An independent panel was called in by the Nelson-Marlborough District Health Board to review the shift of Marlborough’s district nurses, and district nursing services in general, out of the hospital and into the town centre, after opposition to the Blenheim move was voiced by patients, some district nurses and the New Zealand Nurses Organisation.
The panel, comprising Karen Sangster, Counties Manukau’s chief nurse advisor for primary and integrated care; nurse practitioner Rosemary Minto, vice president of NZNO; and consultant Mark Heslop, recommended that the vast majority of Marlborough’s district nurses should relocate to a Health Hub in Blenheim’s town centre.
An anonymous Blenheim district nurse has been reported as telling the Marlborough Express that the team was “completely gutted” by the decision, which she believed was “political and corporate” as it was only in 2009 that district nurses were given a custom-built department at Wairau Hospital (see below for more on the hub plans).
“[The board members] don’t actually know what happens at the coalface,” she told the Express. “We’ve been trying to defend what’s been running to date, because we’re located in the best place possible.”
The panel commended the Top of the South district nursing team for their “high level of care, compassion and commitment” and said it was clear from consumer group meetings that it was highly regarded. The panel said its recommendations aimed to take the services form “good to great” and one of those recommendations was for a “thorough review” of district nurse staffing levels across the Nelson, Wairau (Marlborough) and Golden Bay districts as staff were showing signs of being overworked and understaffed.

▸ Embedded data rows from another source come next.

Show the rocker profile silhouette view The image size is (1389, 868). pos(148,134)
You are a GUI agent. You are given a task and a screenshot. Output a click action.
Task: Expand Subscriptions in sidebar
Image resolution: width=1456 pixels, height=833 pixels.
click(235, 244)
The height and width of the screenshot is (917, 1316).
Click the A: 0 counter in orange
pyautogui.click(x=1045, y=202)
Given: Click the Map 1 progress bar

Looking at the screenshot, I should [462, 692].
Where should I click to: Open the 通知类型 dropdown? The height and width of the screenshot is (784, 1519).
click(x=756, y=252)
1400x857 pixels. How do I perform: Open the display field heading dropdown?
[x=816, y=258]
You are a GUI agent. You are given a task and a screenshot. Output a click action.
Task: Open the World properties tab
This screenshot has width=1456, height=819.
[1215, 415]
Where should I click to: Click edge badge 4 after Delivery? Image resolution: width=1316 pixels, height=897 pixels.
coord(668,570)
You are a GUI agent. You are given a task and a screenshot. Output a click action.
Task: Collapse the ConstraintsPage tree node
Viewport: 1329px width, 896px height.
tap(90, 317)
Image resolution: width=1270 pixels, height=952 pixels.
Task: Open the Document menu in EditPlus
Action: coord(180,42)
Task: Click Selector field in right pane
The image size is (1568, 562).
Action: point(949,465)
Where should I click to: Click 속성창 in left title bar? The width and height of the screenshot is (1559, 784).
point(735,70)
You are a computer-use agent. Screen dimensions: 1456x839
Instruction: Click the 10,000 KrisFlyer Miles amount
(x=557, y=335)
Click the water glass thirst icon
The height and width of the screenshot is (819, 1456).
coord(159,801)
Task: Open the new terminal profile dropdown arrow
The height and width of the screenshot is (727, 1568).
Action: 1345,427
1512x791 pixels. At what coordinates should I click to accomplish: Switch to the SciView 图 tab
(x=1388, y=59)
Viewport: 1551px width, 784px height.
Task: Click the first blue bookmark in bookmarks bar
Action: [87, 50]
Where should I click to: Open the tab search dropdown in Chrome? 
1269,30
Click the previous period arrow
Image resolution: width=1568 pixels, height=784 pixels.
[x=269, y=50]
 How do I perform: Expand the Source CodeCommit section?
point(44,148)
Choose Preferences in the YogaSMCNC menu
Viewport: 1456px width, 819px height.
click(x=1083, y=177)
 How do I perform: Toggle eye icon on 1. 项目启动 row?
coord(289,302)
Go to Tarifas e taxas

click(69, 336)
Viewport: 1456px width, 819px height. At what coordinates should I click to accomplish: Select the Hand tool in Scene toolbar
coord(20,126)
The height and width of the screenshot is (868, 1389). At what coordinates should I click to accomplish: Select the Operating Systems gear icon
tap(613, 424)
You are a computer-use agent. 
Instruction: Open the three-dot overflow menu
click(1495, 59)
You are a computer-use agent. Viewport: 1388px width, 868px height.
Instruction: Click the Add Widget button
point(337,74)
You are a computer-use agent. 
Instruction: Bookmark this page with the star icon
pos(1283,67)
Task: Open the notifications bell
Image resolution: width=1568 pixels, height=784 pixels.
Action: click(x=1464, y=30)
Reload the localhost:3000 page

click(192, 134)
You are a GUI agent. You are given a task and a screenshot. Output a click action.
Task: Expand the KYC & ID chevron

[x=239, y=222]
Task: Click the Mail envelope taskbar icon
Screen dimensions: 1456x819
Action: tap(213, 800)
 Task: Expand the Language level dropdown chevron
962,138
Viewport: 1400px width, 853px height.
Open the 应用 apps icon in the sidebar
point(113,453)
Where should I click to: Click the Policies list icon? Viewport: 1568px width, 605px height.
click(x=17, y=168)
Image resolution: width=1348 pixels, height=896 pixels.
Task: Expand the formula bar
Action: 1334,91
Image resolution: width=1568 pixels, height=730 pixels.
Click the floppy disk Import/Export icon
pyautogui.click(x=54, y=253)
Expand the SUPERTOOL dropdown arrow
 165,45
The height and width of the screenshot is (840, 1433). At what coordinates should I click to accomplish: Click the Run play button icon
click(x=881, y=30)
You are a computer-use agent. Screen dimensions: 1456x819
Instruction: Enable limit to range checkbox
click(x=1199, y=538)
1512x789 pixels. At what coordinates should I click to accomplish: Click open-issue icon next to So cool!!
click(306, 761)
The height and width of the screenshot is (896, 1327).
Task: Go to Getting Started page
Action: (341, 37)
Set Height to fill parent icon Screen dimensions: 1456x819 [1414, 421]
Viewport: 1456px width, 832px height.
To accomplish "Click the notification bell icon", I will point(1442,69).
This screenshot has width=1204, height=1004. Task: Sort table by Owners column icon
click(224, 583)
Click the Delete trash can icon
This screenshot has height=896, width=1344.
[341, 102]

The main indicators of under-staffing included: nurses having to prioritise patient care; most nurses working through their breaks and working after hours to write up patient notes; fewer staff engaging in professional development and non-clinical activities like training practice; insufficient aged care nurses in wound care; and a reduction in those nurses taking annual leave. A particular indicator was “noticeable high levels of stress and low morale of district nurses interviewed in Nelson, Golden Bay and Wairau district locations”.
The panel reported that district nursing FTE staffing numbers had been reduced by 1.8 FTE over the past two years and a further reduction of 0.9 was budgeted for this year. It said the lower district nursing numbers had reduced district nurses’ capacities to meet their key objectives of preventing avoidable hospitalisation and enabling early discharge and providing support at home for patients with short- and long-term health conditions, let alone meeting new objectives for collaboration with other services and providing education to other nurses. It recommended that the review of district nursing staffing levels includes looking at dedicated clerical administration support across the district and allocating more district nursing resource to supporting, educating and training other community healthcare providers.
The DHB’s director of nursing and midwifery Pamela Kiesanowski said she was pleased to see the role of the district nursing team so strongly affirmed.
“We are now focused on ensuring that this remains the case as we meet the future needs of our community,” she said.
Cathy O’Malley, GM Strategy, Planning and Community, said the reviewers made it clear that the DHB provided a good and highly valued service “but it is not without its pressures and challenges”.
“This report is the roadmap by which we can navigate our services improvements,” she said.
Marlborough district nurse-led clinics are currently held at Wairau Hospital for Marlborough patients. The proposal endorsed by the panel is for district nurses to shift into a centre of town health hub that is a joint venture between the Marlborough PHO and the DHB. Phase 1 of the hub opened in 2015 and is home to the PHO and public health services including nurses and a range of other community-based services: sexual health, community midwives and child and adolescent mental health. For Phase 2 it was proposed that district nurses be based there along with specialty nurses in long-term conditions and family planning.
Community opposition to the move included concerns about parking and access but the panel said these concerns would be met by the addition of more dedicated car parks and ensuring easy wheelchair access. There were also concerns about access to the IV and other supplies required by district nursing services, but the panel said a pharmacy and on-site storage would resolve these concerns.
The panel responded to concerns that the district nursing service would become disconnected from the hospital by recommending that the wound specialist district nurse remains based at Wairau Hospital initially and a transition-to-care liaison role is established at the hospital.